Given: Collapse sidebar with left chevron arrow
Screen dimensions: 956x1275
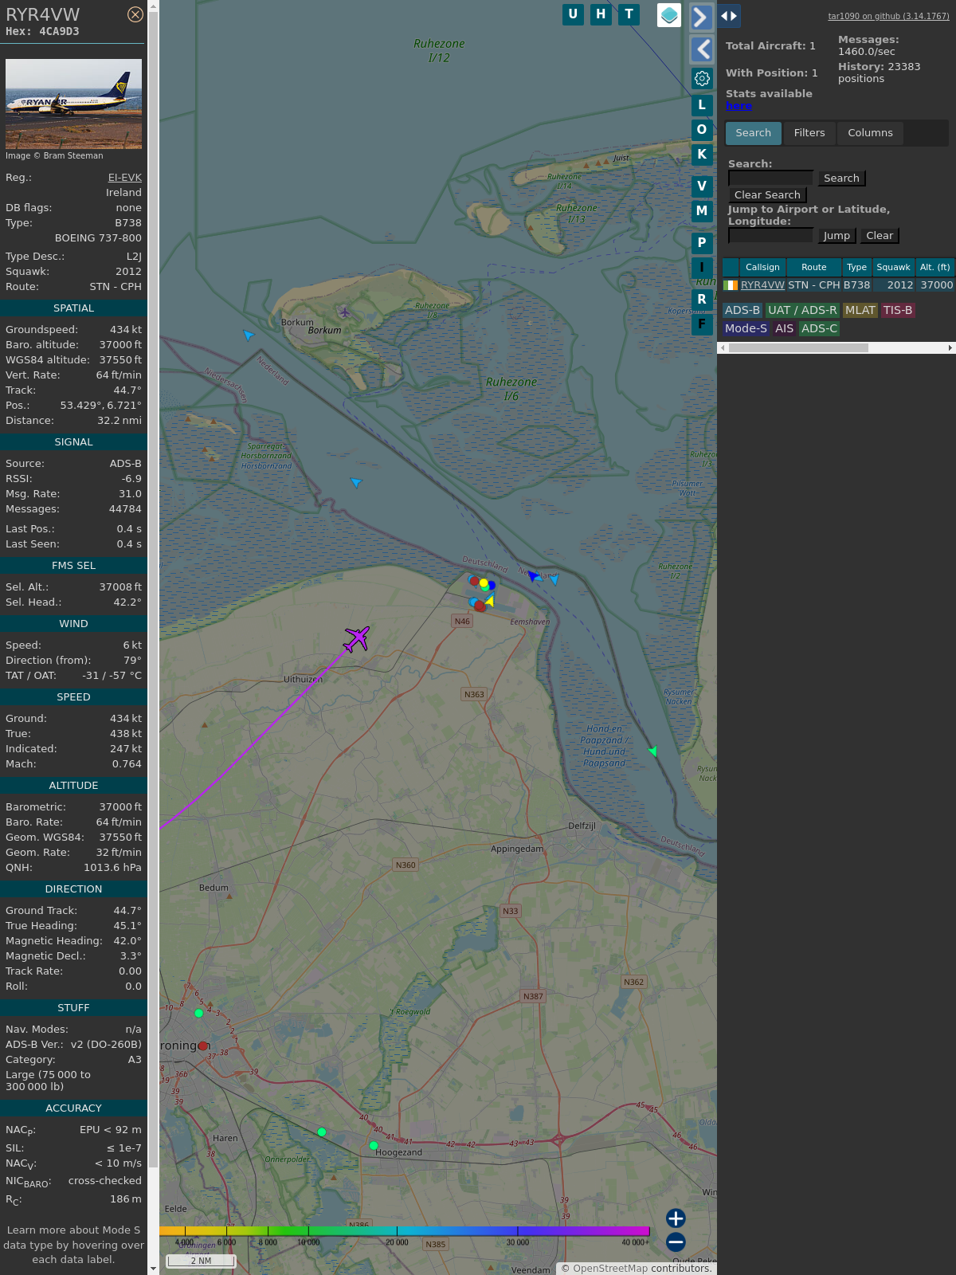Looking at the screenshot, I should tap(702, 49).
==
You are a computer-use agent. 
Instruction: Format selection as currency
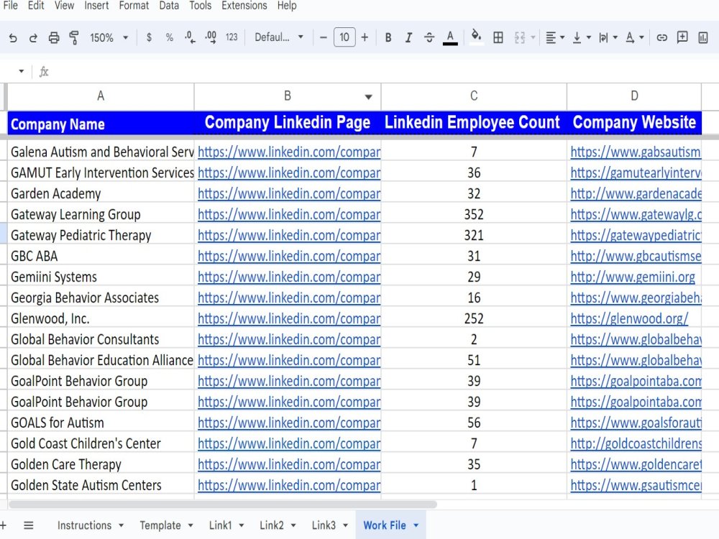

WORK ORDER. The range runs from the line above containing "You are a computer-use agent." to the line containing "Instruction: Format selection as currency", inclusive. Restate those lines word for word and no others.

ANSWER SECTION.
You are a computer-use agent. 
Instruction: Format selection as currency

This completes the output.